● INSTRUCTIONS FOR THE TASK
Would you output the entries below only from the line containing "Where should I click to: Open hybridgroup/gocv#319" through the line containing "The height and width of the screenshot is (663, 1038).", exactly as they stand and with both ends included?
*** Opening of INFORMATION ***
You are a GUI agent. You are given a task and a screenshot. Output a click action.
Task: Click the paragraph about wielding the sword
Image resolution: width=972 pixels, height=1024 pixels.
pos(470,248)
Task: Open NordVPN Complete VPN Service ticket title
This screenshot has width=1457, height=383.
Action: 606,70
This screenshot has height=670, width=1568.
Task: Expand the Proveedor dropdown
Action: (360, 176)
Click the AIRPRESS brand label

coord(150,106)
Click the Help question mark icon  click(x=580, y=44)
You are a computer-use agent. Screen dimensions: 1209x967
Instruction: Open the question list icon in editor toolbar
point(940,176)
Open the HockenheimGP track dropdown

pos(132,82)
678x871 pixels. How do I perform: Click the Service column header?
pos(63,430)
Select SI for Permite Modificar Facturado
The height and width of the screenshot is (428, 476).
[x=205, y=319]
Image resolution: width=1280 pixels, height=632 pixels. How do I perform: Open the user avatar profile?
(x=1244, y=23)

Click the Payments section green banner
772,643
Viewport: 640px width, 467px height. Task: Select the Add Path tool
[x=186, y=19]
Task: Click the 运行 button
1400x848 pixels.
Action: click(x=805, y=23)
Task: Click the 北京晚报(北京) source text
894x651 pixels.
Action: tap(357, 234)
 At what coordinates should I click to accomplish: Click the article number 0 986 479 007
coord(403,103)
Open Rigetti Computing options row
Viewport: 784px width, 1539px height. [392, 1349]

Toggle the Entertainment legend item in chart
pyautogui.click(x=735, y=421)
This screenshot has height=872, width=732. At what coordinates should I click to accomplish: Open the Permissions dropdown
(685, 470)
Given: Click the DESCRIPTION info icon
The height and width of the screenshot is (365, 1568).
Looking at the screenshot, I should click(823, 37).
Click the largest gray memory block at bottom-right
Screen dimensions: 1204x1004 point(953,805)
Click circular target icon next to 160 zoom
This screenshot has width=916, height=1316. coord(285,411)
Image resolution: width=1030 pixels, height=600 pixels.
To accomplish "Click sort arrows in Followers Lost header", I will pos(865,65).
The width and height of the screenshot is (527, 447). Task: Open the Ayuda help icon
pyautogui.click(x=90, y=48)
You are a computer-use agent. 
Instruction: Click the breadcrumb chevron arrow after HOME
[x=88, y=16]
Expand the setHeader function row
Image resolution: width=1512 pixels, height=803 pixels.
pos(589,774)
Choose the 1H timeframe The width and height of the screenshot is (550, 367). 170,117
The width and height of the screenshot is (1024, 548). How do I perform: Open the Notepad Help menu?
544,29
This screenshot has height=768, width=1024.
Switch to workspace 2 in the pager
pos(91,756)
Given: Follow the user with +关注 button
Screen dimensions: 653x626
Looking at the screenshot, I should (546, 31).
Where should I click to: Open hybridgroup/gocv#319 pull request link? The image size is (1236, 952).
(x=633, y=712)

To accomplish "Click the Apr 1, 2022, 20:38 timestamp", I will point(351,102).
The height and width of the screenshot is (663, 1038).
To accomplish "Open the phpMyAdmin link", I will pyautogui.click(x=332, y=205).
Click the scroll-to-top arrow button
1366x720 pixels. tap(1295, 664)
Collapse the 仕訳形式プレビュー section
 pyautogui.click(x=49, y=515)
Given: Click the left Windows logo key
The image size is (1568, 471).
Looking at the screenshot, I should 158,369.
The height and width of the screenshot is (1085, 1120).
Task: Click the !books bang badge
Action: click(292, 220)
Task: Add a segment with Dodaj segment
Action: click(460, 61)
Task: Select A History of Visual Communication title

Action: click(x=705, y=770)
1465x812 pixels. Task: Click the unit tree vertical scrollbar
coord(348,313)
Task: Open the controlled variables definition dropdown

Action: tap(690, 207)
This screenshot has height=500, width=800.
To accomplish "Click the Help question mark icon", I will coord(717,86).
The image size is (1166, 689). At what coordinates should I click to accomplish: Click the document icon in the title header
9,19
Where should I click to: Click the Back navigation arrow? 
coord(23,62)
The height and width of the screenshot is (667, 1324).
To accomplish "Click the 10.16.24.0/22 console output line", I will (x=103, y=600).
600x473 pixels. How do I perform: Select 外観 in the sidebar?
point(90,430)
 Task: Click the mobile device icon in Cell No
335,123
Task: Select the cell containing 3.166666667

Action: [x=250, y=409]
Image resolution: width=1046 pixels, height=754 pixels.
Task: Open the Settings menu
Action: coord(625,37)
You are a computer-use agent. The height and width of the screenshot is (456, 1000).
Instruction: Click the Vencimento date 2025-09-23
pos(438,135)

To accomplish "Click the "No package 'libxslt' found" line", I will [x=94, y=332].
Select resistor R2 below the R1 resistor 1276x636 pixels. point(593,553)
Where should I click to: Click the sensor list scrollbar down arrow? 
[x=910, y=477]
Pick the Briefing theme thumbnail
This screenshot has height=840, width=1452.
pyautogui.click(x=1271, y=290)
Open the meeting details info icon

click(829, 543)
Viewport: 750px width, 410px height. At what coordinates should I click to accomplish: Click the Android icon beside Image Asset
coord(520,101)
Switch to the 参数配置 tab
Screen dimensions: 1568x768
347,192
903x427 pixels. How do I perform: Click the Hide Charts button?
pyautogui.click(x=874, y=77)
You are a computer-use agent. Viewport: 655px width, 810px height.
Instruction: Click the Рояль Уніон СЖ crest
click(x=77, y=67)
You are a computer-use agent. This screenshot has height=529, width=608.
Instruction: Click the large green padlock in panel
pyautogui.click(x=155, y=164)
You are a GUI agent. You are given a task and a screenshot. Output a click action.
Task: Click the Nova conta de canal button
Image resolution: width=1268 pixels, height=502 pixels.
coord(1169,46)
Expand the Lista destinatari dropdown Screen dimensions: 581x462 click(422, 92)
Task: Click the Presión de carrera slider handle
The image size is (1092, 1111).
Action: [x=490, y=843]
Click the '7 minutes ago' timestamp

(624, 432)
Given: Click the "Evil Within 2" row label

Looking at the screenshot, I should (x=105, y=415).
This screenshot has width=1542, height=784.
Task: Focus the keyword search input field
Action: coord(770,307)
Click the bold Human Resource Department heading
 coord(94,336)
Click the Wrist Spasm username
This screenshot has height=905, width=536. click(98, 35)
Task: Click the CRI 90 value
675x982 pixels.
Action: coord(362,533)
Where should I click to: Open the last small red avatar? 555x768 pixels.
*** Close of INFORMATION ***
● WORKED SOLUTION
Where should I click to: Open hybridgroup/gocv#319 pull request link? The image size is (1236, 952).
(x=633, y=712)

To accomplish "Click the Apr 1, 2022, 20:38 timestamp", I will point(351,102).
The height and width of the screenshot is (663, 1038).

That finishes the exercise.